Doch nicht nur das: Wer durch die sozialen Medien scrollt, stösst schnell auf Tiktoker und Influencerinnen, die im Netz zugeben, Anrufe häufiger zu vermeiden. Nicht selten hört man Mittzwanziger sagen: «Ich frage immer meine Mutter, ob sie für mich einen Termin beim Arzt abmacht.» Und auch die Zahlen belegen das Phänomen. Eine neue Erhebung des deutschen Marktforschungsinstituts Bitkom Research zeigt jetzt, dass jeder Zweite zwischen 16 und 29 Jahren Angst vor dem Telefonieren hat. Insgesamt wurden über 1000 Menschen ab 16 Jahren befragt. Die Umfrage ist repräsentativ.
«Das wäre peinlich»
Die Furcht rührt vor allem daher, einen Fehler zu machen. «Vielleicht gerate ich ins Stottern oder meine Botschaft kommt nicht gut an. Das wäre peinlich.» Eine Textnachricht kann man hingegen leichter korrigieren, bevor man sie abschickt.
Psychologen beobachten diese Entwicklung schon länger. Dabei kommt auch immer das Wort «Sozialphobie» vor. Menschen mit einer Sozialphobie fürchten sich davor, von anderen Menschen als merkwürdig oder komisch wahrgenommen zu werden. Man stellt sich vor einem Telefonat also vor, was alles Negatives passieren oder welche negativen Konsequenzen meine Worte haben könnten.
Lange beschränkte sich das Unbehagen eher auf die jüngeren Generationen. Millennials (1981-1995) und die Gen-Z gelten als «Digital Natives». Sie sind mit den sozialen Medien aufgewachsen. Das Internet und geschriebene Chats waren von Anfang an präsent, während «Live-Situationen» am Telefon heute seltener geworden sind.

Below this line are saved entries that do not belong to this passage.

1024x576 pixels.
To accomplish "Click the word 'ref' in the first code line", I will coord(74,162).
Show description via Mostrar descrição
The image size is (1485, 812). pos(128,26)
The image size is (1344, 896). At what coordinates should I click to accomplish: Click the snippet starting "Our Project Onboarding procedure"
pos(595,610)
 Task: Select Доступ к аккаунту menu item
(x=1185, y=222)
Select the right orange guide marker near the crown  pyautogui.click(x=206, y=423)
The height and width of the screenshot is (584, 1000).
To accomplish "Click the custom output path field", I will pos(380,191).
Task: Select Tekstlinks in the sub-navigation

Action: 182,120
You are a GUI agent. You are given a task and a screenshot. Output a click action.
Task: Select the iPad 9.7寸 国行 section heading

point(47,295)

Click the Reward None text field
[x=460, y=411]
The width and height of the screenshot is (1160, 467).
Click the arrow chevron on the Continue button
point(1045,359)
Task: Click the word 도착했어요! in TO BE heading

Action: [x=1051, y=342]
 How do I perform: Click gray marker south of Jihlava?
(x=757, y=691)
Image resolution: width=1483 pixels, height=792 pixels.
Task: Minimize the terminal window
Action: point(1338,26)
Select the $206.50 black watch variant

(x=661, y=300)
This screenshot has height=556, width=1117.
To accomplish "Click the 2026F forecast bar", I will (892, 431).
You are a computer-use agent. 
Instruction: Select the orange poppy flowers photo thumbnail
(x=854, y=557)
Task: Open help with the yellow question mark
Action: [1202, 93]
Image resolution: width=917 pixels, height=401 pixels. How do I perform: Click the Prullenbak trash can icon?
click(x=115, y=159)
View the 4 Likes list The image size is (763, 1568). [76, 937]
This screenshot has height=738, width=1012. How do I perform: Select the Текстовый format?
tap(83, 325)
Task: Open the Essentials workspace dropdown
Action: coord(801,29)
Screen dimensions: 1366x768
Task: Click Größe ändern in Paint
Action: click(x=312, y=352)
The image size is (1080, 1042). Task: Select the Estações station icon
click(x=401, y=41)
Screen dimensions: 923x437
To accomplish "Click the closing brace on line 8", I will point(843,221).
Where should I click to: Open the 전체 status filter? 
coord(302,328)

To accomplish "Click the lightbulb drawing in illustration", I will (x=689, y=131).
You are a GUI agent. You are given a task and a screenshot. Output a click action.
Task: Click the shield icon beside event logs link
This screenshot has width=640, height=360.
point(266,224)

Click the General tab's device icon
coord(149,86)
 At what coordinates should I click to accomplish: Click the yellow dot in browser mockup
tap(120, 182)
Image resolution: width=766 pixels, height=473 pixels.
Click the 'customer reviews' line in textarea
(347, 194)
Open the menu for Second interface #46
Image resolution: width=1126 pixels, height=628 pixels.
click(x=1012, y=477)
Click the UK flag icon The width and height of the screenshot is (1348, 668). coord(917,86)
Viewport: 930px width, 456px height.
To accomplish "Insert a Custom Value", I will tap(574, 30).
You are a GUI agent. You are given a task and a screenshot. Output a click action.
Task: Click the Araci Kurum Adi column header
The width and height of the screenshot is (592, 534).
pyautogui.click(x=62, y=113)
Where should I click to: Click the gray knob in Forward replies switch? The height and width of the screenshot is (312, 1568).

Diese Nachricht überrascht
Die neuste Erhebung beherbergt jedoch auch eine überraschende Erkenntnis: Auch ältere Generationen drücken sich vermehrt vor dem Anruf und setzen lieber auf eine geschriebene Nachricht. So geben 33 Prozent der Deutschen an, sich bei einem Telefonat mit einem Fremden unwohl zu fühlen. Ebenfalls ein Drittel wünscht sich eine Ankündigung, bevor sie angerufen werden. Die Vermutung, dass auch ältere Menschen künftig mit Telefonaten zu kämpfen haben, liegt insofern nahe, da sich neue Technologien auf die ganze Bevölkerung ausbreiten.
«Die Angst vor dem Telefonieren entsteht, weil wir uns an Nachrichten gewöhnt haben, bei denen wir Zeit zum Formulieren haben – während ein Anruf schnelle Reaktion erfordert, ohne die Möglichkeit, nonverbale Signale oder Emojis zur Unterstützung zu nutzen», erklärt Dr. Sebastian Klöss, Experte für Consumer Technology beim Bitkom im Rahmen einer Medienmitteilung. Bei jüngeren Menschen sei diese Entwicklung noch akzentuierter. «Sie empfinden spontane Anrufe als aufdringlich oder unangenehm.»